This is the 12th installment of a multi-week effort to share examples of posters which were presented during September’s Future Force Capabilities Conference presented by the National Defense Industrial Association in Austin, Texas.
I’ll let it speak for itself and contact info is on the poster.
You have to post these posters in a higher resolution, we cant read the fine text on them even on a desktop pc.
They are posted at the resolution provided to me. Perhaps contact the POC?
I think the blog is compressing it on upload to meet the width requirements of 440×660 resolution. Most images you post on articles end up 440 wide and they scale the height to meet that width. Can you email me the original you were provided with so I can confirm?
Right-click on the pic, open the image in a different tab, delete the resolution before the .jpeg and hit Enter.
Something like this:
https://ssdaily.tempurl.host/wp-content/uploads/2022/10/ndia-2018-frangible-ap-poster.jpg
Now thats the ticket, thank you very much!
I had this same issue but I figured it out recently. This site’s odd and the image has some scaling build in- if you zoom in with your browser, it’ll make the image far higher resolution. You can then right click it and save it at that higher resolution.
Interesting to see small arms cartridges moving towards the same principles as (anti-) tank ammunition.
But multi layer ceramics albeit heavier, should be able to counter the effect described in the poster?
It would make sense to make a composite of layers of ceramic. There’s a lot of polymer backers that already blend different densities and polymers. They will use a core within the backer of generally a softer polymer and use a harder variant to encase it. This would make a composite that has different properties. I’ve seen a few plates with it mostly from LTC. The real question we should ask is if a bullet design like this applied to current threat ratings would defeat them. Same FPS, Weight and all that jazz. Just different design
Hmmm. Does this kind of bullet in 556 penetrate lvl IV ESAPI plate? If so… wouldn’t it make part of the reason for NGSW disappear?

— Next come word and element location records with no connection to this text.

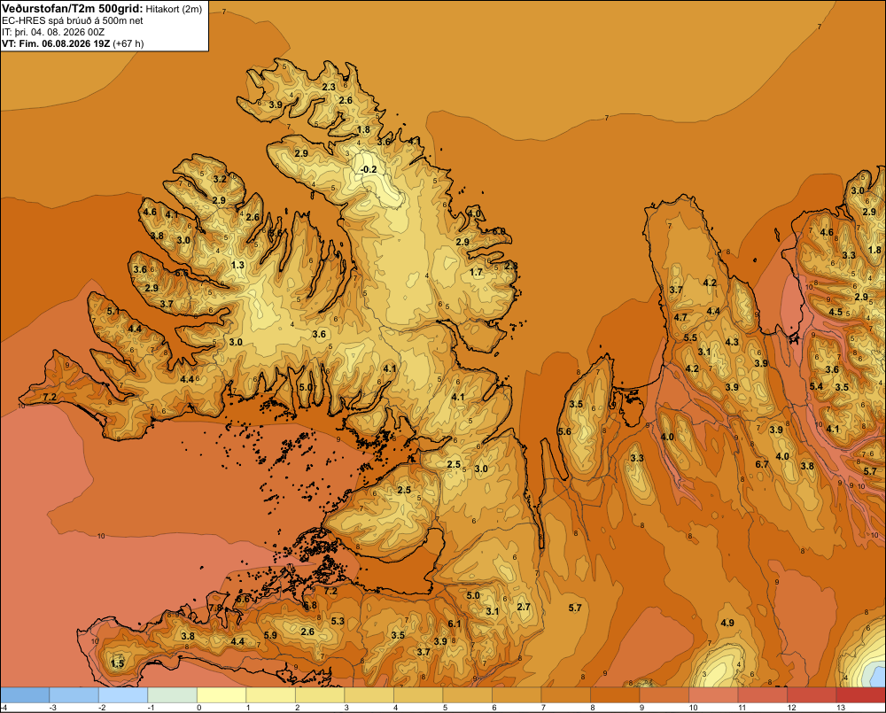
Task: Click the EC-HRES model description line
Action: [x=73, y=20]
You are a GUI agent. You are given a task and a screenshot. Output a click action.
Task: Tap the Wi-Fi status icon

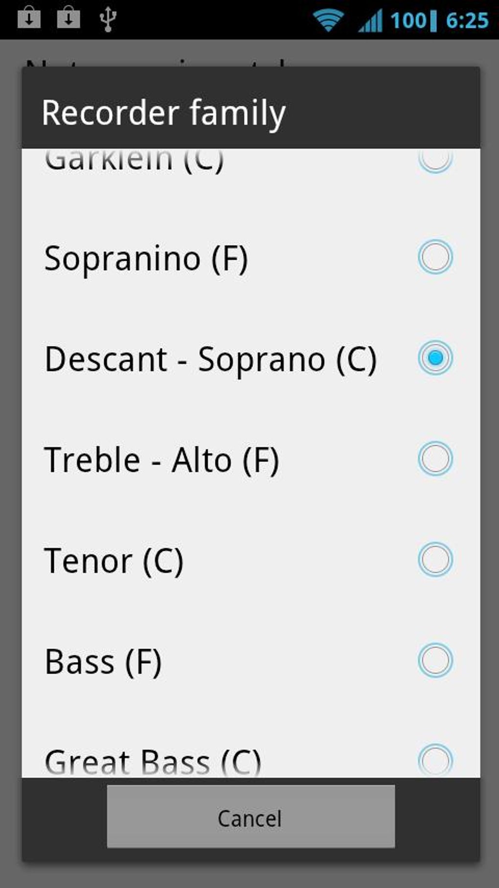(328, 20)
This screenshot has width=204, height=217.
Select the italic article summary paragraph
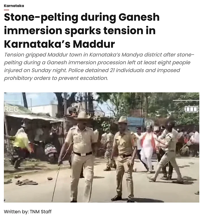point(99,66)
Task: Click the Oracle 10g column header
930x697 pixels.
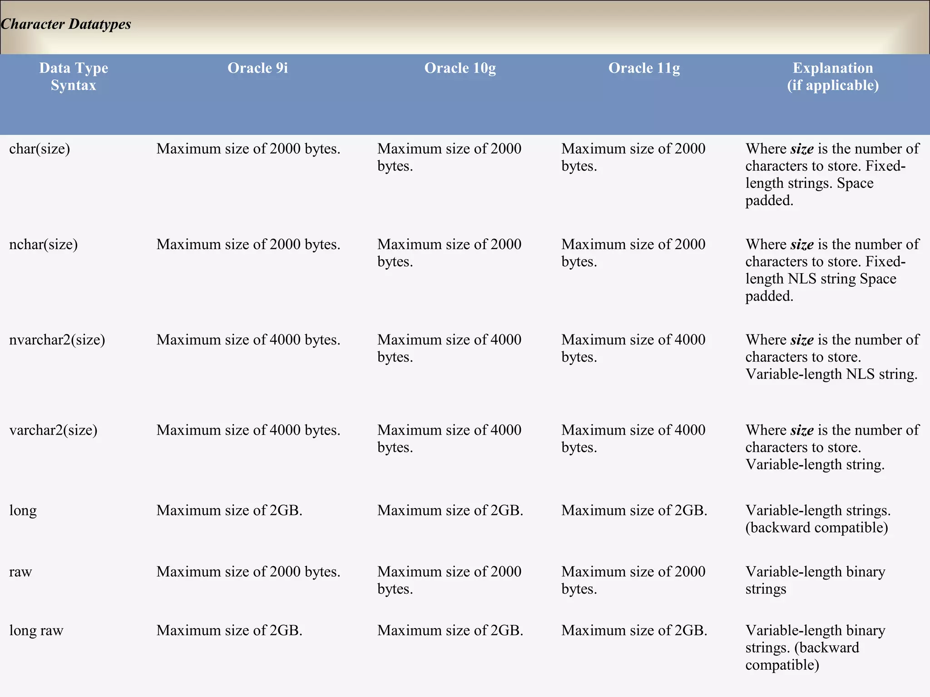Action: 460,68
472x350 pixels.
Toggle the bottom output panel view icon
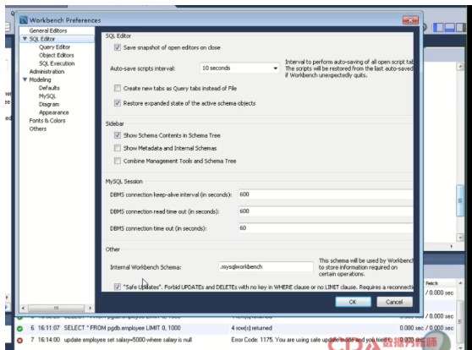[449, 27]
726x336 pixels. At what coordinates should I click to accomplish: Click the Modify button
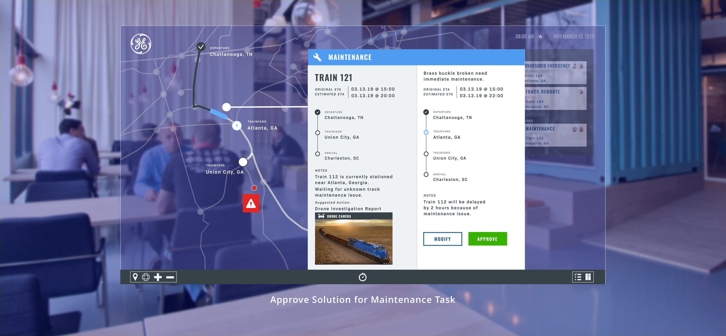pyautogui.click(x=442, y=239)
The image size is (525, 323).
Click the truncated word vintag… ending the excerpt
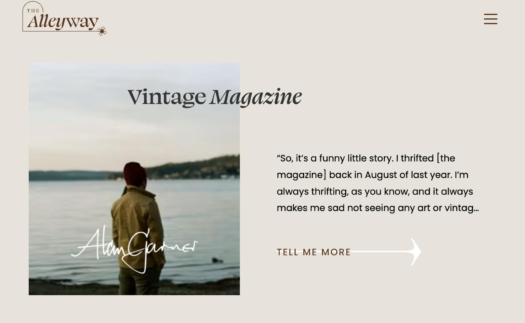[x=461, y=208]
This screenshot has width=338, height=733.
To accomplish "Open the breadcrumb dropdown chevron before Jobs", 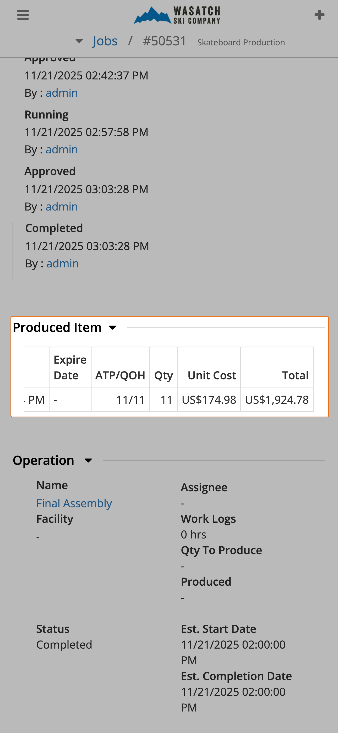I will coord(79,41).
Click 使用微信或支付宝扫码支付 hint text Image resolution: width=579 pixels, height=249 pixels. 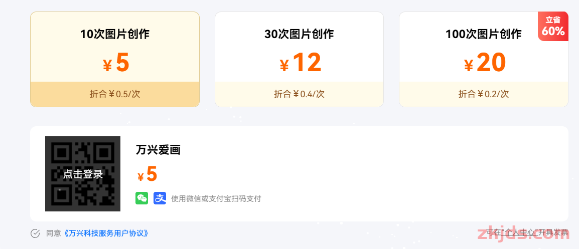[216, 199]
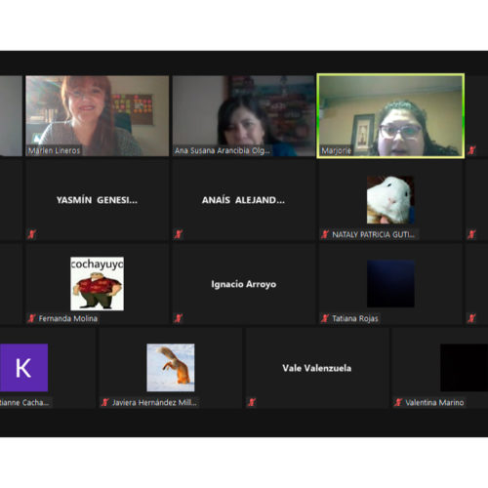Click muted mic icon in Anaís Alejand tile

(179, 234)
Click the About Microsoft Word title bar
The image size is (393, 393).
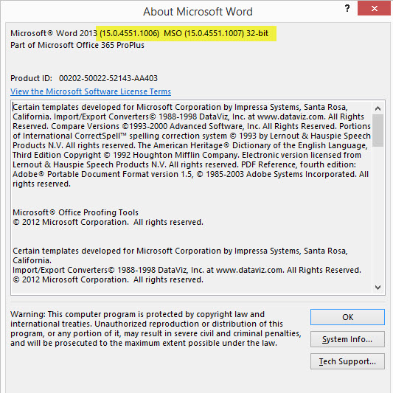click(x=198, y=12)
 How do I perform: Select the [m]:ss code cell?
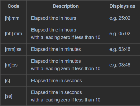[13, 65]
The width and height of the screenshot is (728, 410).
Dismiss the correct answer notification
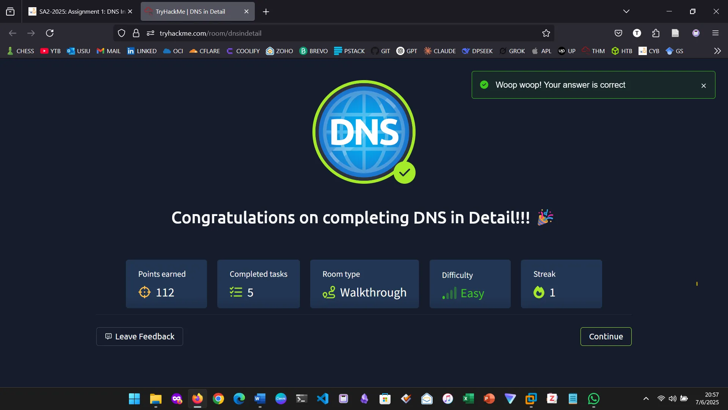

PS Eric, don’t worry about the pic resolution – I could easily read the text on a cell phone 😉
Agreed. If a 5.56NATO version of these projectiles can penetrate even a NIN Level III / RF2, then rational NGSW is mostly irrelevant. Of course this is still early lab produced beta testing. Some time and money will be needed to replicate this for real field testing. And who knows, maybe the ceramic frangible ammo has ruggedness issues in a field setting. None of it has been tested. Also on a cell phone resolution is great.